Wednesday, June 15, 2016

You're Everywhere



You’re really in everything.  The memory of you is immersed in nearly all the things I have to do in the course of a day. 

The wind chime from your funeral hangs in my flower bed, I love hearing it sing in the wind.  The picture of our family on the beach by the waves is the background of my iPad.  Your advice is embedded in my actions.  Much of the jewelry I wear was a gift from you or used to belong to you.  A coworker brought me fresh-picked flowers for my desk today-- I have a vase from your flower shop in my drawer and I lovingly arranged them in it. 

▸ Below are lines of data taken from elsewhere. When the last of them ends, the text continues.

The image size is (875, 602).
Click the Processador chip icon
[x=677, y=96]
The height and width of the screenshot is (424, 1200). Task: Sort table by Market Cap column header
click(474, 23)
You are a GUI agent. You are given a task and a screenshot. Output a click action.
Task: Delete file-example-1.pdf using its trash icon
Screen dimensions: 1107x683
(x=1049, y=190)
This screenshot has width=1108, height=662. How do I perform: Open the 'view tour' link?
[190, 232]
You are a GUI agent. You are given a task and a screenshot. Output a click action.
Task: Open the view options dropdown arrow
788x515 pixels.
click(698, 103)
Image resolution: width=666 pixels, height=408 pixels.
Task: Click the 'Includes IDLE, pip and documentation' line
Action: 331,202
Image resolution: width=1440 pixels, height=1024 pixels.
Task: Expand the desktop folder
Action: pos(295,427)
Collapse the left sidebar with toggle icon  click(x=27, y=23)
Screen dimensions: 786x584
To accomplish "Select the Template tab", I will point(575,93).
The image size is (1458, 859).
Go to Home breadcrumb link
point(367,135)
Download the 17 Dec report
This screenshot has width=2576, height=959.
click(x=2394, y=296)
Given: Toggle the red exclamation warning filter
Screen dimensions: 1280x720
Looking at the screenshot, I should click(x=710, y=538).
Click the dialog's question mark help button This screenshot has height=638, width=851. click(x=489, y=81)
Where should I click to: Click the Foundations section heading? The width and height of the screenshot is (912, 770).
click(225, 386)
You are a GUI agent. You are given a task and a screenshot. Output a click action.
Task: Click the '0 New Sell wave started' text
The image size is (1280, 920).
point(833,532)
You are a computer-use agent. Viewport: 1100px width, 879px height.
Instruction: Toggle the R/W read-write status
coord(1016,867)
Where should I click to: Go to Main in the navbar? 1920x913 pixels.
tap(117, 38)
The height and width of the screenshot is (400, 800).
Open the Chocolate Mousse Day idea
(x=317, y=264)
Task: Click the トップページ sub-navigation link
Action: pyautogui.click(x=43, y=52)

Dad and I went to your old house yesterday, the renting tenant had moved out. I couldn’t see an empty house ready for another renter, I saw it full of oversized furniture, pictures, and decorations.  My mind’s eye saw Bailey, dad, and I spending time there with you watching sports or rendezvousing as a layover if one of us had a school event.  I could smell dinner cooking in your kitchen.  I walked out onto the back deck and closed my eyes and saw your patio furniture, the hanging planters, the umbrella in your outside table.  I heard our voices and remembered the smiles.

All I have are the memories—which are bright and cheery.  Sometimes I forget how much of my childhood you were around for—since I was 13, really.  I’m lucky, and I know that… some people don’t get the happy step-parent experience… but you were everything we never knew we needed as a family and so much more.  Sometimes I feel like I took it for granted, and I regret that so much because in hindsight I know it was the best thing ever. 

The pain is brutal—it hits me when I come to terms with the fact that it’s all gone.  Not the decorations or the plants or the furniture, but the warmth and love and everything that is tangibly YOU is gone until we see you again.  I’m having a hard time focusing on “fondly remembering” without getting tangled in the bitter resentment over losing you.  Someday I hope to reach into the back of my mind and pull out a memory without ending up in tears.  I don’t know if I’ll ever stop questioning why you’re gone, and I don’t think I’ll ever stop wondering what we’d be doing if you were still here.